Description of problem: We are seeing issues where init_t (systemd) is not able to watch directories. This makes path units pretty useless. According to Dan Walsh: "If init_t can read all file_type directories, it should be able to watch them as well." https://github.com/containers/container-selinux/issues/135#issuecomment-867961079 Can we get selinux updated to allow systemd to watch directories so our path units will work again. More context in: https://github.com/coreos/fedora-coreos-tracker/issues/861 https://github.com/containers/container-selinux/issues/135 Version-Release number of selected component (if applicable): ``` [core@localhost ~]$ rpm -q selinux-policy container-selinux selinux-policy-34.11-1.fc34.noarch container-selinux-2.163.0-1.fc34.noarch ``` How reproducible: Always Steps to Reproduce: spin up an FCOS machine with this butane config: ``` variant: fcos version: 1.3.0 systemd: units: - name: tester.path enabled: true contents: | [Unit] Description=Watch for kube config [Path] PathExists=/etc/kubernetes/kubeconfig [Install] WantedBy=multi-user.target - name: tester.service enabled: false contents: | [Unit] Description=Watch for test config [Service] Type=oneshot RemainAfterExit=yes ExecStart=bash -c "echo tester: $(date)" storage: directories: - path: /etc/kubernetes passwd: users: - name: core ssh_authorized_keys: - "MY-PUBKEY" ``` Notice that after you log in you can't activate the path unit by creating /etc/kubernetes/kubeconfig and you'll see the following in the journal: ``` $ journalctl | grep -i avc | grep denied Jul 08 20:50:34 localhost audit[1]: AVC avc: denied { watch } for pid=1 comm="systemd" path="/etc/kubernetes" dev="sda4" ino=18874496 scontext=system_u:system_r:init_t:s0 tcontext=system_u:object_r:kubernetes_file_t:s0 tclass=dir permissive=0 ``` We don't have the same problem if we use some randomly directory (i.e. `/etc/foobar/kubeconfig`). Actual results: Denied Expected results: Not denied Additional info:
I've opened a PR: https://github.com/fedora-selinux/selinux-policy/pull/799 If there is no negative feedback, I'll merge it soon. I expect one objection it is not complete enough.

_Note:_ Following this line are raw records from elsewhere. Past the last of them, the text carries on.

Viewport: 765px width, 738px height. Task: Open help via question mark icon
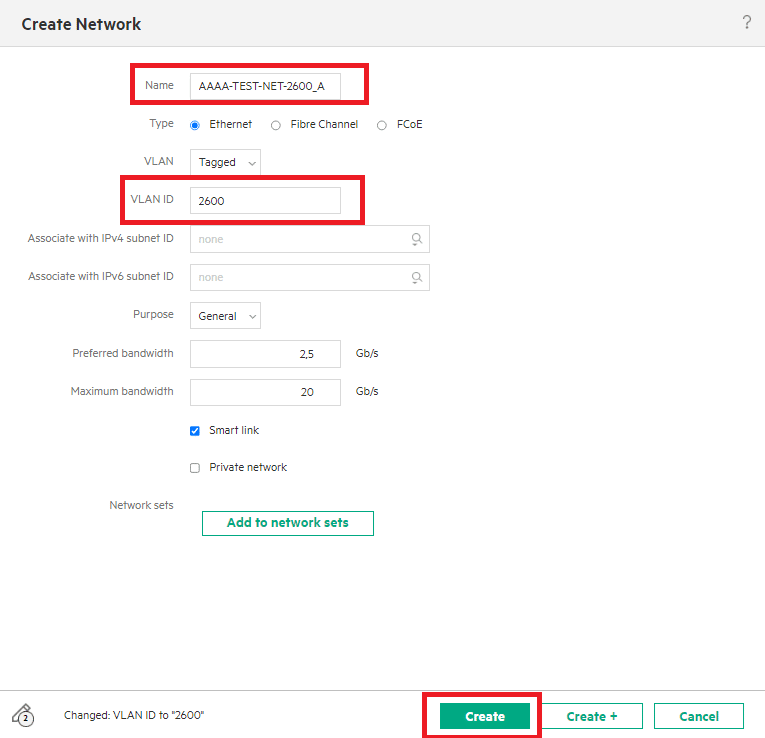[746, 22]
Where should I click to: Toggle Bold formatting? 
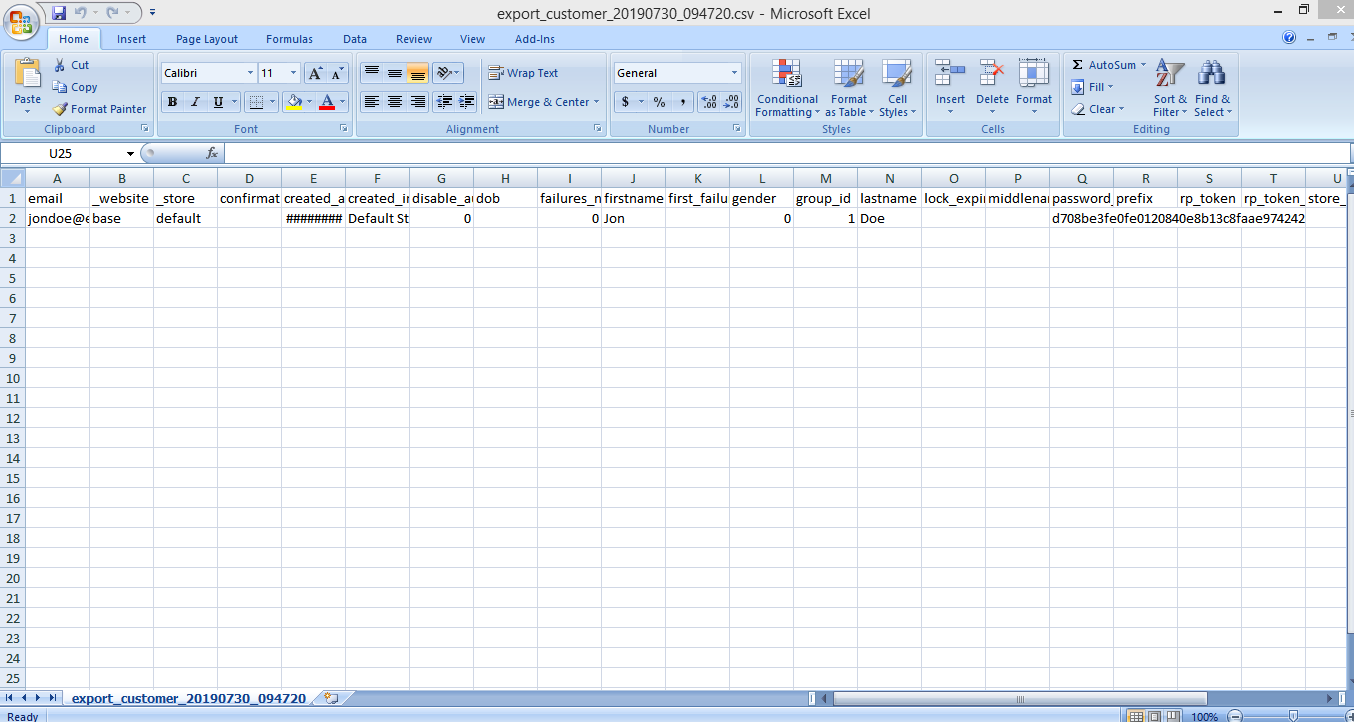(172, 102)
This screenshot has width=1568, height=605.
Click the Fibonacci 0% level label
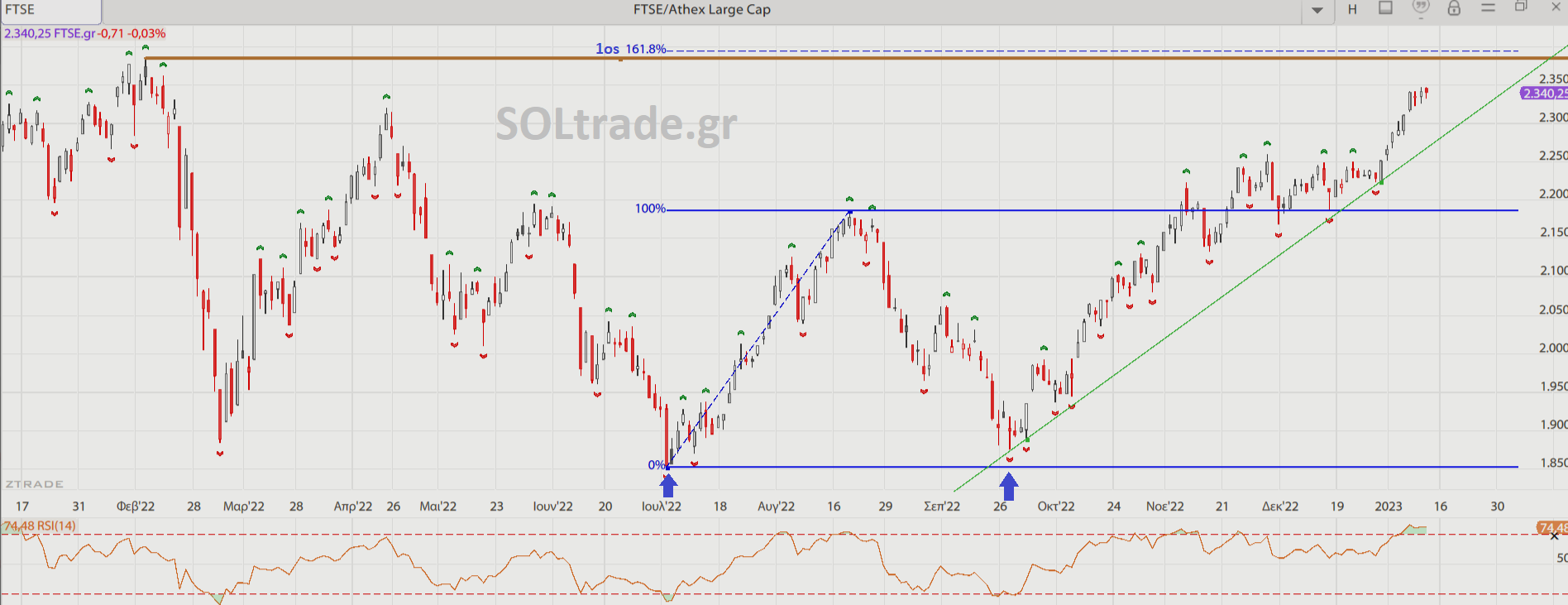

Thanks @zpytela. If there is a scratch build available somewhere I can try to test with it.
PR Show all checks -> build-rpm -> Details -> Artifacts -> rpms
Thanks.. Looks like it works great! ``` [core@localhost ~]$ journalctl | grep -i avc [core@localhost ~]$ [core@localhost ~]$ systemctl status tester.service ○ tester.service - Watch for test config Loaded: loaded (/etc/systemd/system/tester.service; static) Active: inactive (dead) TriggeredBy: ● tester.path [core@localhost ~]$ [core@localhost ~]$ sudo journalctl -u tester.service -u tester.path -f & [1] 1200 [core@localhost ~]$ -- Journal begins at Fri 2021-07-09 14:28:17 UTC. -- Jul 09 14:28:26 localhost systemd[1]: Started Watch for kube config. [core@localhost ~]$ [core@localhost ~]$ [core@localhost ~]$ sudo touch /etc/kubernetes/kubeconfig [core@localhost ~]$ Jul 09 14:29:35 localhost.localdomain systemd[1]: Starting Watch for test config... Jul 09 14:29:35 localhost.localdomain bash[1211]: tester: Fri Jul 9 14:29:35 UTC 2021 Jul 09 14:29:35 localhost.localdomain systemd[1]: Finished Watch for test config. [core@localhost ~]$ journalctl | grep -i avc [core@localhost ~]$ [core@localhost ~]$ rpm -q selinux-policy selinux-policy-targeted selinux-policy-34.13-1.20210707_172609.3600bd4.fc35.noarch selinux-policy-targeted-34.13-1.20210707_172609.3600bd4.fc35.noarch ```
Merged.
FEDORA-2021-119c2c9b63 has been submitted as an update to Fedora 34. https://bodhi.fedoraproject.org/updates/FEDORA-2021-119c2c9b63
FEDORA-2021-119c2c9b63 has been pushed to the Fedora 34 testing repository. Soon you'll be able to install the update with the following command: `sudo dnf upgrade --enablerepo=updates-testing --advisory=FEDORA-2021-119c2c9b63` You can provide feedback for this update here: https://bodhi.fedoraproject.org/updates/FEDORA-2021-119c2c9b63 See also https://fedoraproject.org/wiki/QA:Updates_Testing for more information on how to test updates.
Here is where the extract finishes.